◆ **Collected data**
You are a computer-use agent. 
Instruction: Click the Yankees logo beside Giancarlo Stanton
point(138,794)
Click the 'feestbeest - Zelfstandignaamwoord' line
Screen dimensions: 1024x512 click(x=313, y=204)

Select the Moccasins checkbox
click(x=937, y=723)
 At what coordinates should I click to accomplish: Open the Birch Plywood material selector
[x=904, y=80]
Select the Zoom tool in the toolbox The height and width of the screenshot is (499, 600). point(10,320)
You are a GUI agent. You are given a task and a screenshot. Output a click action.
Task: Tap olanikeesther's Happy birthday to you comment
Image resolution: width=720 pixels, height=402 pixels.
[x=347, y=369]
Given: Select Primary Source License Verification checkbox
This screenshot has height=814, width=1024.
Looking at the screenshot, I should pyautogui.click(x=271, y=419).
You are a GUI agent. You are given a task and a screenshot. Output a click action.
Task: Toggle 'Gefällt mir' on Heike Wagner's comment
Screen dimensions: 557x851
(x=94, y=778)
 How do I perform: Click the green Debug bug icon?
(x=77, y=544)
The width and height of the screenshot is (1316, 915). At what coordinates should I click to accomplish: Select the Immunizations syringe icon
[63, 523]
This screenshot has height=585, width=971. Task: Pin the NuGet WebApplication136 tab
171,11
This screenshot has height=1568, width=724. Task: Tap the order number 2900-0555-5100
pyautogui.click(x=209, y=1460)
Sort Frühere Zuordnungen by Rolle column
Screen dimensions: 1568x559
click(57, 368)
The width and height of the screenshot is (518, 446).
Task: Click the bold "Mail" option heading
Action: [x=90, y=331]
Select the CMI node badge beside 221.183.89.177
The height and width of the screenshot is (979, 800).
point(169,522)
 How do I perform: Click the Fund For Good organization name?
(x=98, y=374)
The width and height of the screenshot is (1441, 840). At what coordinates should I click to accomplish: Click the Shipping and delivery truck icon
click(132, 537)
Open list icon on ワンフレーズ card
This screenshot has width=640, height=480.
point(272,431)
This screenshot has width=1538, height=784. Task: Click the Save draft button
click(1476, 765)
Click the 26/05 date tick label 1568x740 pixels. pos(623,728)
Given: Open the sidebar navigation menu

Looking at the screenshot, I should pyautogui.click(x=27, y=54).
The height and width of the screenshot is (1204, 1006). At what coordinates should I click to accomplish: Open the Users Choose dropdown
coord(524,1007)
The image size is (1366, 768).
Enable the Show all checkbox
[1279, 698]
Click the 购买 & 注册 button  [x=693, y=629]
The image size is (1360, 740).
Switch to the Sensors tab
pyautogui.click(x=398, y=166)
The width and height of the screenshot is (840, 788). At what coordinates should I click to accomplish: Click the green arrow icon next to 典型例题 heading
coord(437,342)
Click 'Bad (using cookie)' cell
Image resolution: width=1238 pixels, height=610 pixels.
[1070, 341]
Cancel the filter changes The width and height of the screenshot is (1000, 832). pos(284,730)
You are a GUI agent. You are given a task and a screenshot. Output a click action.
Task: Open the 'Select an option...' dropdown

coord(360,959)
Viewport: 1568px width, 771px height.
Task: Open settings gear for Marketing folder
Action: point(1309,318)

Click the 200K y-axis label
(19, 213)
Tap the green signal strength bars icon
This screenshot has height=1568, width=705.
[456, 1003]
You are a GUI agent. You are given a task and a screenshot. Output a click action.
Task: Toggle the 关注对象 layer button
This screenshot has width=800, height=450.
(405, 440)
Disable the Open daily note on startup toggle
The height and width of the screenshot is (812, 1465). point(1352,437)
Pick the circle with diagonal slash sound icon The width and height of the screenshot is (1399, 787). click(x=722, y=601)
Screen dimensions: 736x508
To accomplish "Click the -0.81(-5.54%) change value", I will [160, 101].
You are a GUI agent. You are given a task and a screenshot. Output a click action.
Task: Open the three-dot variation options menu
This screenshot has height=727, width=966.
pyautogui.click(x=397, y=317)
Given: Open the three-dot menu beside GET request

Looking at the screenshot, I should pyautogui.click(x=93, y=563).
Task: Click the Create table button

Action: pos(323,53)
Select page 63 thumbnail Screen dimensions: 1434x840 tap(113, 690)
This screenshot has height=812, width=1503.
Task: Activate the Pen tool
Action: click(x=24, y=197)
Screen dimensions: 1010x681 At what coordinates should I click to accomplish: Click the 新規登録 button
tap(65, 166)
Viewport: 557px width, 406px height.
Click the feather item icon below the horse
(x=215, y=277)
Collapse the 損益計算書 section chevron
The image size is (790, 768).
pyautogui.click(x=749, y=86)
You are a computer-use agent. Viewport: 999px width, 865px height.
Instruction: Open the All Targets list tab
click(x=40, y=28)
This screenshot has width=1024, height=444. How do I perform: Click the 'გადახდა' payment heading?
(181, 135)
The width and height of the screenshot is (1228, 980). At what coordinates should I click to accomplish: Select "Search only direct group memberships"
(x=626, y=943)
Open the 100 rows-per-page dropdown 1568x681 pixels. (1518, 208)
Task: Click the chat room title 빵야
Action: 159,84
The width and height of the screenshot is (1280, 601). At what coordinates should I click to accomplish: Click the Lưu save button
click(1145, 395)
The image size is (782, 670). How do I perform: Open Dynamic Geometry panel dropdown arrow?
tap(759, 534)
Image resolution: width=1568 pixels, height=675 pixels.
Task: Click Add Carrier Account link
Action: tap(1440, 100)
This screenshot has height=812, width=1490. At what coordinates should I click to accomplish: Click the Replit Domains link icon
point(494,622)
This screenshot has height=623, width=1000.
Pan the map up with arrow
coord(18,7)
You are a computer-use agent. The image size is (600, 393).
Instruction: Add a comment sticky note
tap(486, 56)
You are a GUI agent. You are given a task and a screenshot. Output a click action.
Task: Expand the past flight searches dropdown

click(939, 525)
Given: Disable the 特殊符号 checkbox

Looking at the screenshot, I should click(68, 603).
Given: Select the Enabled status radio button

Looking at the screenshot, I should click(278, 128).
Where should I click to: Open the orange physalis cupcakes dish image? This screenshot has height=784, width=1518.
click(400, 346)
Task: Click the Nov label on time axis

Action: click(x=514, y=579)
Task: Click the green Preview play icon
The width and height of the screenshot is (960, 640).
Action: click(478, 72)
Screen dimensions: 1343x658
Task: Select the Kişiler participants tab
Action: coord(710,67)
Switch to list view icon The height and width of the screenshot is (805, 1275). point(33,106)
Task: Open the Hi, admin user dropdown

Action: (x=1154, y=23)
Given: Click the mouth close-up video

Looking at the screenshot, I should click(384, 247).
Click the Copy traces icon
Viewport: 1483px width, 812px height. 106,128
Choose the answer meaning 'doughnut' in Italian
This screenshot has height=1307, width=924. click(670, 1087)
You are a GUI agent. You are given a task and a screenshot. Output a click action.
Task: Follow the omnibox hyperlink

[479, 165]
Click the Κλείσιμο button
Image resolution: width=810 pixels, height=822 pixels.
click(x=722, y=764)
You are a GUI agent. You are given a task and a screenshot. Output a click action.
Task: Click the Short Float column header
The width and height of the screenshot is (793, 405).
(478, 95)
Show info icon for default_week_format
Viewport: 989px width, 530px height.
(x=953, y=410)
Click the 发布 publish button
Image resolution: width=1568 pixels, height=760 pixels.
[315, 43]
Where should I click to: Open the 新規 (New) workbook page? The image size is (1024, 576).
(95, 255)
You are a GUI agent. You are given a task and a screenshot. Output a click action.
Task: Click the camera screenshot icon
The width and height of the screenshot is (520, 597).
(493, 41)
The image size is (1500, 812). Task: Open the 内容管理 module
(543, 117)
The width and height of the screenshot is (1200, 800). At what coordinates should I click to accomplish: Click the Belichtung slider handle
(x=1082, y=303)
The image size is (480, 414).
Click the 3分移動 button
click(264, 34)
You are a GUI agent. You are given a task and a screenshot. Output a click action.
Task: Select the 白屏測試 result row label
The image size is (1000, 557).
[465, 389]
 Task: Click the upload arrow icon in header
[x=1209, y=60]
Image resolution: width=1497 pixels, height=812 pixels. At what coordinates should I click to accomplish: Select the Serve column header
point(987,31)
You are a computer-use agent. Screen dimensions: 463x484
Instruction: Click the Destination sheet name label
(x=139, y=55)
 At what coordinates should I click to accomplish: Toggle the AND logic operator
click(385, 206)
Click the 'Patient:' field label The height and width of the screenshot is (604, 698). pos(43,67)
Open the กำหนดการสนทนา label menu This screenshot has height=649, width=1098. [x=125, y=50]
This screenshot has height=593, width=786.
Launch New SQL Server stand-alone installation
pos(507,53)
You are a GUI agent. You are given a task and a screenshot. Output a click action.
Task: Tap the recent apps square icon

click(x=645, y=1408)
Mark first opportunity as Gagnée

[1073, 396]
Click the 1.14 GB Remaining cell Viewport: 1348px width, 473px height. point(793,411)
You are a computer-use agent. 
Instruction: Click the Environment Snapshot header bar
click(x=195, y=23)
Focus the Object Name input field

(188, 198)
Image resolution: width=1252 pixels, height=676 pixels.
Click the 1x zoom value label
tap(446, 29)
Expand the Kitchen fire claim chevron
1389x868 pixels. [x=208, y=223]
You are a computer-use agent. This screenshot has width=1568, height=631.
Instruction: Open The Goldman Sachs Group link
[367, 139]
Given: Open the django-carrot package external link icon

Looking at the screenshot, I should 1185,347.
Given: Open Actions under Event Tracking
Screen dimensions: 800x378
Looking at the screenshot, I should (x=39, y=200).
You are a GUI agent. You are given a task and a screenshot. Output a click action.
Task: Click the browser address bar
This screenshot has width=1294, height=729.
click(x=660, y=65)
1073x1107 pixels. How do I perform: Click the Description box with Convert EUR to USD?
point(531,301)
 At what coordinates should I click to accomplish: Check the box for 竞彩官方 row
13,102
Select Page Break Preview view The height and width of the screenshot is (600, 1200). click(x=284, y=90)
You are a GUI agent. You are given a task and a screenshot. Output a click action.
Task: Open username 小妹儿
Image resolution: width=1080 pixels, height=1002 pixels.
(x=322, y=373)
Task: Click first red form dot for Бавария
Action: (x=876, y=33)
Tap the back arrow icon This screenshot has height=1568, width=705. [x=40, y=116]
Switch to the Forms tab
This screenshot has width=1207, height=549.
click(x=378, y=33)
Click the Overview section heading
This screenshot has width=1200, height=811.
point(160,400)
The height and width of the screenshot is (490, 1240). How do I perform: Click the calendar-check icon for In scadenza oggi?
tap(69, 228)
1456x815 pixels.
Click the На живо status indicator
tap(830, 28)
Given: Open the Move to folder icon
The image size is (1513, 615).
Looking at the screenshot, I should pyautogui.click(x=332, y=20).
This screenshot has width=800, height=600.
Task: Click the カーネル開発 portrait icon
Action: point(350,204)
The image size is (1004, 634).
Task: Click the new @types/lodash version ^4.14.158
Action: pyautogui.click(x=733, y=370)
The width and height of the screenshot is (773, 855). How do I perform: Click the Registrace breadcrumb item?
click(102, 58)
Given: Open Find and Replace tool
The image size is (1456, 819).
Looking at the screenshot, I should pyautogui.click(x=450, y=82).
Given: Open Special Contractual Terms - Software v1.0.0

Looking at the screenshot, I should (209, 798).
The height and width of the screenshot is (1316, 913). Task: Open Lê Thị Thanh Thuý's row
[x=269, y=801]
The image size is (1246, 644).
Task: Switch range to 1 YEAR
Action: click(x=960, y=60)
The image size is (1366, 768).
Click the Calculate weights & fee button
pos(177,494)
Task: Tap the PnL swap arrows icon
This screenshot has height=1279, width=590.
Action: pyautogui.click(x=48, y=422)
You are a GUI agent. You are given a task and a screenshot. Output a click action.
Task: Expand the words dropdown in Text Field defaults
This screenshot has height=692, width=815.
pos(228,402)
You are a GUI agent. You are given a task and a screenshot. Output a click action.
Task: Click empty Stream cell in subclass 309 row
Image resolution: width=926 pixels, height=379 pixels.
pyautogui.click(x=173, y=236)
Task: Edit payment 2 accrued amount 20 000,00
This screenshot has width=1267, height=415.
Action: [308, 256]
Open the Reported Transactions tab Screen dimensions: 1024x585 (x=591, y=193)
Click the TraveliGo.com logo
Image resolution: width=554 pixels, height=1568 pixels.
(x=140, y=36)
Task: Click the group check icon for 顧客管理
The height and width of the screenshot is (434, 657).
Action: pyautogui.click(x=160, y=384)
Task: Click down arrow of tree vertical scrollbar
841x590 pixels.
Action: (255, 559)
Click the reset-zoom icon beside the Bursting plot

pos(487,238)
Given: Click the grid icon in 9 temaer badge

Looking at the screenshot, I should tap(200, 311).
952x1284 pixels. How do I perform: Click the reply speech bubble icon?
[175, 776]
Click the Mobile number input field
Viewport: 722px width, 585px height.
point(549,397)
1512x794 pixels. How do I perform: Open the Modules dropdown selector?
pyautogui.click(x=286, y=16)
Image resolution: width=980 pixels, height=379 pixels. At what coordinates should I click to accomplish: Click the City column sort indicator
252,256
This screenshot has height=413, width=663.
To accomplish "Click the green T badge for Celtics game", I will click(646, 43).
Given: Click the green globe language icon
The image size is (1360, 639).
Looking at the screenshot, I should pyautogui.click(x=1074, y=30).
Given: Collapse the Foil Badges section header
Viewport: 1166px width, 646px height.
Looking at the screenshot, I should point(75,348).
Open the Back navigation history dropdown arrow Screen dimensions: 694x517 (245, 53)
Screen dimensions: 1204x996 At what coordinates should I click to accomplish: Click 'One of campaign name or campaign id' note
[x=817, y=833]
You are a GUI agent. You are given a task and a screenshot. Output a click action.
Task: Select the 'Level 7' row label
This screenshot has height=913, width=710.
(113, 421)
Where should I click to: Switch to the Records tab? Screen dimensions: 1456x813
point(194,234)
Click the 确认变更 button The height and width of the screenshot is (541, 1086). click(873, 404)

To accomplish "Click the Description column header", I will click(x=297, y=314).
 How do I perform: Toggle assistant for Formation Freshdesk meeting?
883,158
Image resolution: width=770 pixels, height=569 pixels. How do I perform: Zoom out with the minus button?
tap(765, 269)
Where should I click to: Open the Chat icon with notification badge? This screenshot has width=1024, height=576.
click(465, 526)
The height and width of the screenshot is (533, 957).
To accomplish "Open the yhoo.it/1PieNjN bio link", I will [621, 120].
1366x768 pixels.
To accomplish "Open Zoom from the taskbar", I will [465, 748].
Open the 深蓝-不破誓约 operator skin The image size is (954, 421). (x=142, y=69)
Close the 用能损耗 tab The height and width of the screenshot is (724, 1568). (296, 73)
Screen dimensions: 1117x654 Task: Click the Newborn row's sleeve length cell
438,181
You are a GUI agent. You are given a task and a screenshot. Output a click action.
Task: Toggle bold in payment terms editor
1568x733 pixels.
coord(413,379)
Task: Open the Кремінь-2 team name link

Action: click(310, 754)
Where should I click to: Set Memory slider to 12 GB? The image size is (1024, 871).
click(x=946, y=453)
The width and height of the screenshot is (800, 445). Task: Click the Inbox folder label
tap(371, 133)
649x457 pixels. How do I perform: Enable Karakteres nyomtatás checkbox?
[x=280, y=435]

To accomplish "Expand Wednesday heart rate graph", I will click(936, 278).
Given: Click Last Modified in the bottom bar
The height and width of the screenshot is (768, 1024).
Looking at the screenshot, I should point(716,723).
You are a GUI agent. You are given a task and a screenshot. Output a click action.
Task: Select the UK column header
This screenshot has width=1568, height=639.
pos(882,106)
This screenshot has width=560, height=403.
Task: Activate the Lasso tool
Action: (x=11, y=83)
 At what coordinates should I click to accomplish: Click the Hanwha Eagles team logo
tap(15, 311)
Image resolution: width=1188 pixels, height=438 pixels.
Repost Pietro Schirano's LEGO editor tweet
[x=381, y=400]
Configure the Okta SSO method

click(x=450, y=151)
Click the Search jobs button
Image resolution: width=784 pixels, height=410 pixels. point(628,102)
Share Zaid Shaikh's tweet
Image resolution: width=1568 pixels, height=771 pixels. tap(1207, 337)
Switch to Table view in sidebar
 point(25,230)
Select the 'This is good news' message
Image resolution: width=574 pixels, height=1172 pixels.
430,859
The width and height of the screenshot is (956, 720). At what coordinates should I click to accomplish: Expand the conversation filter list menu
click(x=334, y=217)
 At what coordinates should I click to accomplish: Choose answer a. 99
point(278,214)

◆ **Work to complete**
Repeat the lines of the records word for word, starting at the line that contains "You are a computer-use agent. Viewport: 999px" and ending at the line that contains "coord(18,7)".

◆ **Answer to the task**
You are a computer-use agent. Viewport: 999px width, 865px height.
Instruction: Open the All Targets list tab
click(x=40, y=28)
This screenshot has width=1024, height=444. How do I perform: Click the 'გადახდა' payment heading?
(181, 135)
The width and height of the screenshot is (1228, 980). At what coordinates should I click to accomplish: Select "Search only direct group memberships"
(x=626, y=943)
Open the 100 rows-per-page dropdown 1568x681 pixels. (1518, 208)
Task: Click the chat room title 빵야
Action: 159,84
The width and height of the screenshot is (1280, 601). At what coordinates should I click to accomplish: Click the Lưu save button
click(1145, 395)
The image size is (782, 670). How do I perform: Open Dynamic Geometry panel dropdown arrow?
tap(759, 534)
Image resolution: width=1568 pixels, height=675 pixels.
Task: Click Add Carrier Account link
Action: tap(1440, 100)
This screenshot has height=812, width=1490. At what coordinates should I click to accomplish: Click the Replit Domains link icon
point(494,622)
This screenshot has height=623, width=1000.
Pan the map up with arrow
coord(18,7)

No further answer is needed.